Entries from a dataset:
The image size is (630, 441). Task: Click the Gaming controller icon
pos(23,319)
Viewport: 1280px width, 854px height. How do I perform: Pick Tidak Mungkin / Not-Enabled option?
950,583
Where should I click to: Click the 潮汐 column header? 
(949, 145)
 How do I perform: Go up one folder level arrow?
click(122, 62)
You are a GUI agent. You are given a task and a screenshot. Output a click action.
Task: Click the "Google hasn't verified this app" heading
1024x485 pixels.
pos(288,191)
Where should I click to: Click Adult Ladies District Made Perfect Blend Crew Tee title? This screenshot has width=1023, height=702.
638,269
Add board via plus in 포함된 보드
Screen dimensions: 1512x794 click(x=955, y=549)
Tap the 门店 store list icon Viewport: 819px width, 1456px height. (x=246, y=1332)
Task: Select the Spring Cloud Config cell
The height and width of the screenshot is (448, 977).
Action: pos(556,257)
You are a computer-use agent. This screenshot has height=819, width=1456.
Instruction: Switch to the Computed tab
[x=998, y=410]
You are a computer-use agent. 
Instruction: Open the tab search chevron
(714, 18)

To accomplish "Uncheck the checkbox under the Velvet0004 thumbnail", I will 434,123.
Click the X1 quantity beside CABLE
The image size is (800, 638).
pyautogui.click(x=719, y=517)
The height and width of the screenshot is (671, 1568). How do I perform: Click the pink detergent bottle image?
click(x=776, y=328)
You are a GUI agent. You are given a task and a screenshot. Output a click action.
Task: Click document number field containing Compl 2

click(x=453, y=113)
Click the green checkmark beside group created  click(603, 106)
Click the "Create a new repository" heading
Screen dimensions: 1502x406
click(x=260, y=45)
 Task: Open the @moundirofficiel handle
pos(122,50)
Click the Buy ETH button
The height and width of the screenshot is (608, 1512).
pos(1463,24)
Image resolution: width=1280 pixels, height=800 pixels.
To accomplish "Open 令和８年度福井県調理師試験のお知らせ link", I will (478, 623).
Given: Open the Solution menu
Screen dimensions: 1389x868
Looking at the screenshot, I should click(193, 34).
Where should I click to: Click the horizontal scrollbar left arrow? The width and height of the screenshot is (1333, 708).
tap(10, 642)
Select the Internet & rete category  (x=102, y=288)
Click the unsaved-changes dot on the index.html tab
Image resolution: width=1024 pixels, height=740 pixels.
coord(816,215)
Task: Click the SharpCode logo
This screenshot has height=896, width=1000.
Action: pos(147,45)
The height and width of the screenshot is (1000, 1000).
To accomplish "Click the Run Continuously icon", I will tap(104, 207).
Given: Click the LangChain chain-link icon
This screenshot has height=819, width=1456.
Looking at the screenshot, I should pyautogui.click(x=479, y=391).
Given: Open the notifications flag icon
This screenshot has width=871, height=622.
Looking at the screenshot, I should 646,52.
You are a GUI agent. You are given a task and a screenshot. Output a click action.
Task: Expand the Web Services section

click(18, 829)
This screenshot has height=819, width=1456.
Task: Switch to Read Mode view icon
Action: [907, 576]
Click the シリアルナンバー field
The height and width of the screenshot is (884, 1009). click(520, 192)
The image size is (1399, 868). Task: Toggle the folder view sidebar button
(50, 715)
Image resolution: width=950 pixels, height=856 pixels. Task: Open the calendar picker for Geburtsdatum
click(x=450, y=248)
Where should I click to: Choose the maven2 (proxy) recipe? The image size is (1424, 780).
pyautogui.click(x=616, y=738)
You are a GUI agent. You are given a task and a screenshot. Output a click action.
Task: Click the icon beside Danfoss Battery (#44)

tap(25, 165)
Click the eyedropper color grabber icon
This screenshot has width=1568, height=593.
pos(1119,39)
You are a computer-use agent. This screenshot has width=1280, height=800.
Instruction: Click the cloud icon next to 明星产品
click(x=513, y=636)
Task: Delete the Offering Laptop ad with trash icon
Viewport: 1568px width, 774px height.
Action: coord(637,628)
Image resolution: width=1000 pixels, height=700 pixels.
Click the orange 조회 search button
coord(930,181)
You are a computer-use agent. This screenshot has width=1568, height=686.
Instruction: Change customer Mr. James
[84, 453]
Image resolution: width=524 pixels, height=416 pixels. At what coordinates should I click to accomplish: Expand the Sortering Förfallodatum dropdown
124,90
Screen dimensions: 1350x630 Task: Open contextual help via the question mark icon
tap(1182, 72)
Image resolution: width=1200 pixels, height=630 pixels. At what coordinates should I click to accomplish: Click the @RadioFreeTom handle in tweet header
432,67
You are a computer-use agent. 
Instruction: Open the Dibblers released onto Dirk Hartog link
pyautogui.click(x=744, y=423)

TASK: Reproduce every one of the entries above, line for line and without any alteration.

SOLUTION FOR THIS TASK:
The image size is (630, 441). Task: Click the Gaming controller icon
pos(23,319)
Viewport: 1280px width, 854px height. How do I perform: Pick Tidak Mungkin / Not-Enabled option?
950,583
Where should I click to: Click the 潮汐 column header? 
(949, 145)
 How do I perform: Go up one folder level arrow?
click(122, 62)
You are a GUI agent. You are given a task and a screenshot. Output a click action.
Task: Click the "Google hasn't verified this app" heading
1024x485 pixels.
pos(288,191)
Where should I click to: Click Adult Ladies District Made Perfect Blend Crew Tee title? This screenshot has width=1023, height=702.
638,269
Add board via plus in 포함된 보드
Screen dimensions: 1512x794 click(x=955, y=549)
Tap the 门店 store list icon Viewport: 819px width, 1456px height. (x=246, y=1332)
Task: Select the Spring Cloud Config cell
The height and width of the screenshot is (448, 977).
Action: pos(556,257)
You are a computer-use agent. This screenshot has height=819, width=1456.
Instruction: Switch to the Computed tab
[x=998, y=410]
You are a computer-use agent. 
Instruction: Open the tab search chevron
(714, 18)

To accomplish "Uncheck the checkbox under the Velvet0004 thumbnail", I will 434,123.
Click the X1 quantity beside CABLE
The image size is (800, 638).
pyautogui.click(x=719, y=517)
The height and width of the screenshot is (671, 1568). How do I perform: Click the pink detergent bottle image?
click(x=776, y=328)
You are a GUI agent. You are given a task and a screenshot. Output a click action.
Task: Click document number field containing Compl 2

click(x=453, y=113)
Click the green checkmark beside group created  click(603, 106)
Click the "Create a new repository" heading
Screen dimensions: 1502x406
click(x=260, y=45)
 Task: Open the @moundirofficiel handle
pos(122,50)
Click the Buy ETH button
The height and width of the screenshot is (608, 1512).
pos(1463,24)
Image resolution: width=1280 pixels, height=800 pixels.
To accomplish "Open 令和８年度福井県調理師試験のお知らせ link", I will (478, 623).
Given: Open the Solution menu
Screen dimensions: 1389x868
Looking at the screenshot, I should click(193, 34).
Where should I click to: Click the horizontal scrollbar left arrow? The width and height of the screenshot is (1333, 708).
tap(10, 642)
Select the Internet & rete category  (x=102, y=288)
Click the unsaved-changes dot on the index.html tab
Image resolution: width=1024 pixels, height=740 pixels.
coord(816,215)
Task: Click the SharpCode logo
This screenshot has height=896, width=1000.
Action: pos(147,45)
The height and width of the screenshot is (1000, 1000).
To accomplish "Click the Run Continuously icon", I will tap(104, 207).
Given: Click the LangChain chain-link icon
This screenshot has height=819, width=1456.
Looking at the screenshot, I should pyautogui.click(x=479, y=391).
Given: Open the notifications flag icon
This screenshot has width=871, height=622.
Looking at the screenshot, I should 646,52.
You are a GUI agent. You are given a task and a screenshot. Output a click action.
Task: Expand the Web Services section

click(18, 829)
This screenshot has height=819, width=1456.
Task: Switch to Read Mode view icon
Action: [907, 576]
Click the シリアルナンバー field
The height and width of the screenshot is (884, 1009). click(520, 192)
The image size is (1399, 868). Task: Toggle the folder view sidebar button
(50, 715)
Image resolution: width=950 pixels, height=856 pixels. Task: Open the calendar picker for Geburtsdatum
click(x=450, y=248)
Where should I click to: Choose the maven2 (proxy) recipe? The image size is (1424, 780).
pyautogui.click(x=616, y=738)
You are a GUI agent. You are given a task and a screenshot. Output a click action.
Task: Click the icon beside Danfoss Battery (#44)

tap(25, 165)
Click the eyedropper color grabber icon
This screenshot has width=1568, height=593.
pos(1119,39)
You are a computer-use agent. This screenshot has width=1280, height=800.
Instruction: Click the cloud icon next to 明星产品
click(x=513, y=636)
Task: Delete the Offering Laptop ad with trash icon
Viewport: 1568px width, 774px height.
Action: coord(637,628)
Image resolution: width=1000 pixels, height=700 pixels.
Click the orange 조회 search button
coord(930,181)
You are a computer-use agent. This screenshot has width=1568, height=686.
Instruction: Change customer Mr. James
[84, 453]
Image resolution: width=524 pixels, height=416 pixels. At what coordinates should I click to accomplish: Expand the Sortering Förfallodatum dropdown
124,90
Screen dimensions: 1350x630 Task: Open contextual help via the question mark icon
tap(1182, 72)
Image resolution: width=1200 pixels, height=630 pixels. At what coordinates should I click to accomplish: Click the @RadioFreeTom handle in tweet header
432,67
You are a computer-use agent. 
Instruction: Open the Dibblers released onto Dirk Hartog link
pyautogui.click(x=744, y=423)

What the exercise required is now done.